This week's book giveaway is in the OO, Patterns, UML and Refactoring forum. We're giving away four copies of Refactoring for Software Design Smells: Managing Technical Debt and have Girish Suryanarayana, Ganesh Samarthyam & Tushar Sharma on-line! See this thread for details.
It is true that the IE browsers seems to be the slowest in adopting the evolving HTML5 standards although their latest has made headway. There is a bit of light around this cloud however. Google has something called ChromeFrame http://www.google.com/chromeframe that can modernize the older IE browsers so they can understand HTML5.
Noone can say that IE doesn't work with HTML5 and noone can say that IE works with HTML5. HTML5 it's not a one big tool, it's a toolset of different objects and properties that provide new/awesome functionality to our browsers. IE9-IE10 supports a lot of those new HTML5 features. To found out if your browser supports one of HTML5 features you can make manual test or use special lib for example as Modernizr for tests. Also there are special libs to make your old browser (I think even ie6) a better one, so it will understand new html5 tags and even some js functionality.
HTML5 is designed to be backwards compatible as possible. Every valid HTML4 document is also a valid HTML5 document, so in that sense IE supports HTML5. What people usually mean when they say "Internet Explorer doesn't work with HTML5" is one of two things.
Commonly they mean that IE8 doesn't support the new HTML5 elements such as <article> and <footer>. Since these elements have no actual functionality defining whether they're supported or not is a bit of a non-issue apart from the fact that IE8 and earlier have a bug which prevents any CSS being applied to an unknown element. There are well know workarounds for this (and it's covered in chapter 1 of Hello! HTML5 and CSS3).
The other thing they may mean is that IE doesn't support all HTML5 features, and that's true, but it's also true for every other browser. There is great competition among browser vendors today to get all the new stuff implemented (and this is a good thing).

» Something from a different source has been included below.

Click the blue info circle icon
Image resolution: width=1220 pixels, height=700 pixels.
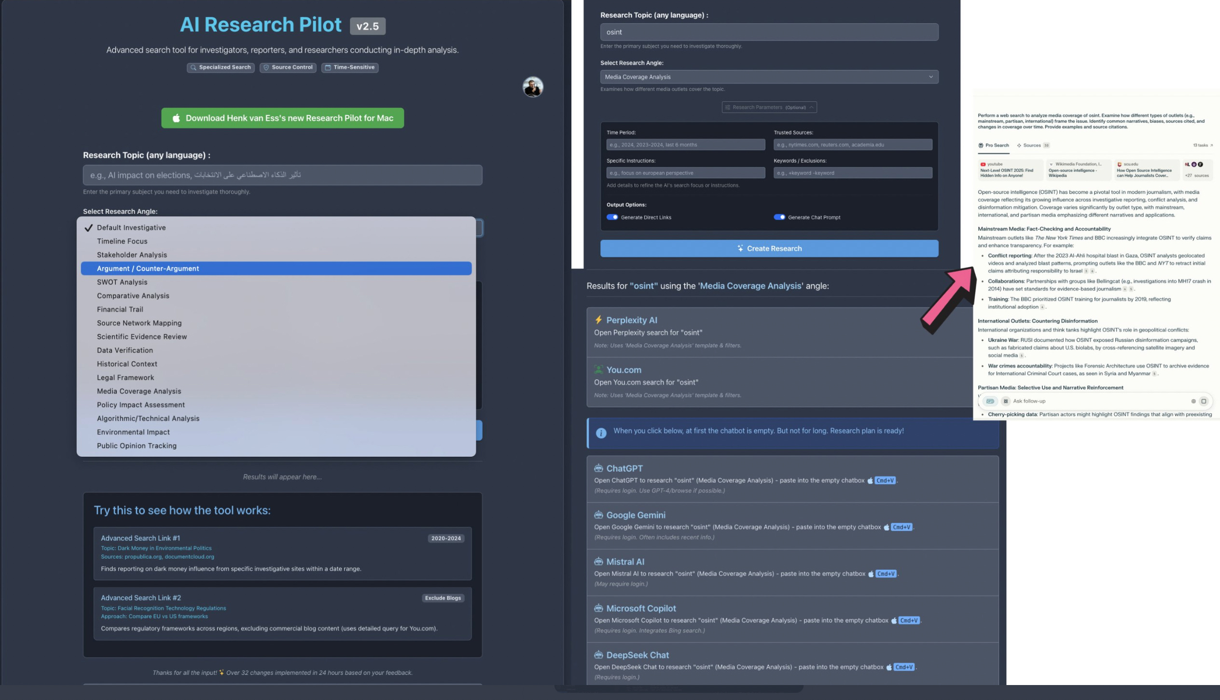tap(601, 433)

CSS3 is also backwards compatible in most cases. Valid CSS2 is also valid CSS3. It is often possible to us jQuery or a similar library to add classes in the markup in browsers, such as IE8, which don't have good support for the new stuff in CSS3 (and this is discussed briefly in chapter 7 of Hello! HTML5 and CSS3).
Yes. I don't believe we'll see wide adoption of IE10 until the Windows 7 version is released. There'll still be a significant user base of IE8 and IE9 users, especially inside corporate firewall, until Windows XP and Vista fade into history.
Having said that, although IE8's HTML5 support is poor compared to current Chrome, Firefox and Opera, it does still have some support for HTML5.